Five years ago, T spent New Year's Eve with my family in North Carolina. He'd never met them. Just days before, he'd moved back to Dallas, while I was still living in Albuquerque. Life was a wee bit uncertain. There was a lot I didn't know, but one big thing I did: bringing this guy home to the family for New Year's was the best idea I'd ever had. Here we are that night, all shiny and new. T's still sporting his short politics hair. He hates this photo, and even though it doesn't flatter either of us, I can't help but love it, knowing that hours later he'd whisper things in my ear that we both already knew, but were both waiting on him to vocalize. (As usual, I'd jumped the gun weeks earlier.)
Five years later, we've come full circle. We were home in NC for New Year's Eve again with the family that he's firmly a part of, in a position so secure it's hard to believe there was ever a time when we hadn't yet used the L word. In a twist of fate that I'll choose to believe was just the universe giving us a year's worth of bad luck all at once - and not a cliched representation of the decline of passion after marriage - we didn't even kiss at the stroke of midnight this year.

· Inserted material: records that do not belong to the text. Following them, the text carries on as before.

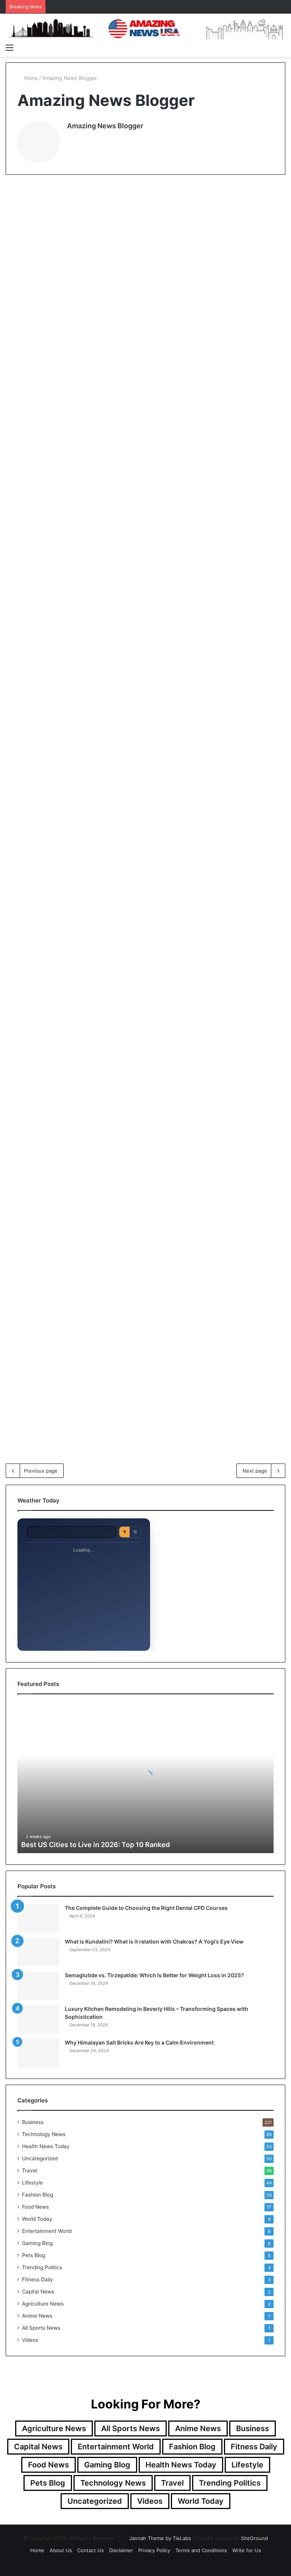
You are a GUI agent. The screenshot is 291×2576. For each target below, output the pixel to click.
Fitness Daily (37, 2279)
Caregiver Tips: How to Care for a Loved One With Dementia (139, 970)
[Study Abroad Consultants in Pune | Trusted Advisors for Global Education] (151, 329)
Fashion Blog (37, 2195)
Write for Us (246, 2550)
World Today (37, 2219)
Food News (35, 2207)
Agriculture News (43, 2304)
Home (30, 78)
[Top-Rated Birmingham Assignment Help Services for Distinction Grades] (50, 588)
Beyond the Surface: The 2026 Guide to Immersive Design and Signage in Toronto (149, 1257)
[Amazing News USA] (145, 28)
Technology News (35, 1203)
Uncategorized (40, 2158)
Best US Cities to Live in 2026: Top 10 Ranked (95, 1845)
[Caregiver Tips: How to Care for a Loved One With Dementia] (139, 1047)
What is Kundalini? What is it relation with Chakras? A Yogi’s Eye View (154, 1941)
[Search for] (281, 47)
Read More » (34, 405)
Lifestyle (32, 2183)
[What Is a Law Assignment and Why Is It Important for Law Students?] (50, 314)
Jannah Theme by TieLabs (160, 2538)
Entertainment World (47, 2231)
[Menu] (9, 47)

T was sick. Miserable. Bedridden with the flu. Holed up in the bedroom of my youth. The entire weekend.
It was a very Influenza New Year's Eve. Oh, how times have changed.
Folk art paintings now take the place of Smiths posters up in my old bedroom, but there's still something sweet about tending to a sick husband in your teenage bed. Poor guy.
Downstairs, we tried our best to be festive without him. After five years of making memories in this house, his presence left a hole. But I set out the party supplies anyway.
My nephew Liam kept calling it a birthday party. And so during our "calendar birthday party" without one of our own, we ate smoked fish, beef tenderloin, green beans, and cheesy grits. We played games. We laughed at the kids and hugged a new puppy. We wore flats.
But most of all, we fervently wished for a 2012 that's a little luckier for our crazy crew, with a little less sorrow and stress than the year before. I'm fairly certain this was my family's wish in 2011, too. We're a patient family, I suppose. Although by the looks of her kitchen chalkboard, my mom may be getting less patient...
T tried to make it downstairs for the ball drop, but couldn't do it. Hence the saddest and cutest New Year's Eve text message I've ever received, sent from two floors above.
Now that he's feeling better, we've decided to just redo New Year's. We have lots of fun plans this weekend... why not add in a romantic countdown? So if you're out and about in DC this weekend, keep an eye out for two weirdos whispering to each other and checking the clock at midnight. There will most definitely be kissing this time around.